You want me to get a salary job? How about instead, I sling tacos, beers, and then be fully jobless half the year to travel the world depleting all my savings from slinging said tacos and beers? Oh, and then I’ll start a blog making no money from it for at least a year. I’ll probably volunteer for a non-profit as well.
You want me to start thinking about my retirement? How about I just live my life now, man?
Wait, so who am I targeting here? The millennial nomads or Grant Cardone and the rest of society? Are you guys confused yet? Just bear with me here.
Traveling is not going to solve all your problems.
People are always saying that they’ve done a country. I’ve caught myself doing it too, and I hate it. Traveling isn’t about checklists or bucketlists or passport stamps. You don’t do a country. To check everything off the list doesn’t actually leave one feeling complete. Don’t ever try to show me your passport pages. I’ve spent one full year of my existence outside of the United States. Want to guess how many countries I’ve visited other than my own? 8.

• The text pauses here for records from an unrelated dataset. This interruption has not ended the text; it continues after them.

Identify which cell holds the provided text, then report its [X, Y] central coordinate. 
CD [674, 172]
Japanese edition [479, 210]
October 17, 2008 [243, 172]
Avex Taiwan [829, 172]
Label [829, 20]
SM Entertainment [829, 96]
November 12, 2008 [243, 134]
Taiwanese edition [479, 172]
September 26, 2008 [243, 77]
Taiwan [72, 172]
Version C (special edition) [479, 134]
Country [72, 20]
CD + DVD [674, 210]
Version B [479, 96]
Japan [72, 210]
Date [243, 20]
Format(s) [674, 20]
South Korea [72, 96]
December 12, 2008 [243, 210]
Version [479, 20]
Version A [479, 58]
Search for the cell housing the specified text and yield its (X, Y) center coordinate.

When hearing that I spent three months in Thailand, some people are baffled, “You spent 3 months in one country? You could have done so many countries in that time!” Then they go rattling off how they travelled to every country in Southeast Asia in only one month. That’s like saying, “You’ve been dating for 3 years? You could have hooked up with so many other guys in that time?” Stop telling me about your one night stands and tell about your love stories.
I’ve listened to conversations between millennial travelers that are solely filled with namedropping the items checked off or still on their bucketlist. It’s the same drab small talk that we were trying to avoid in the first place, isn’t it? This kind of travelling is not going to solve all your problems.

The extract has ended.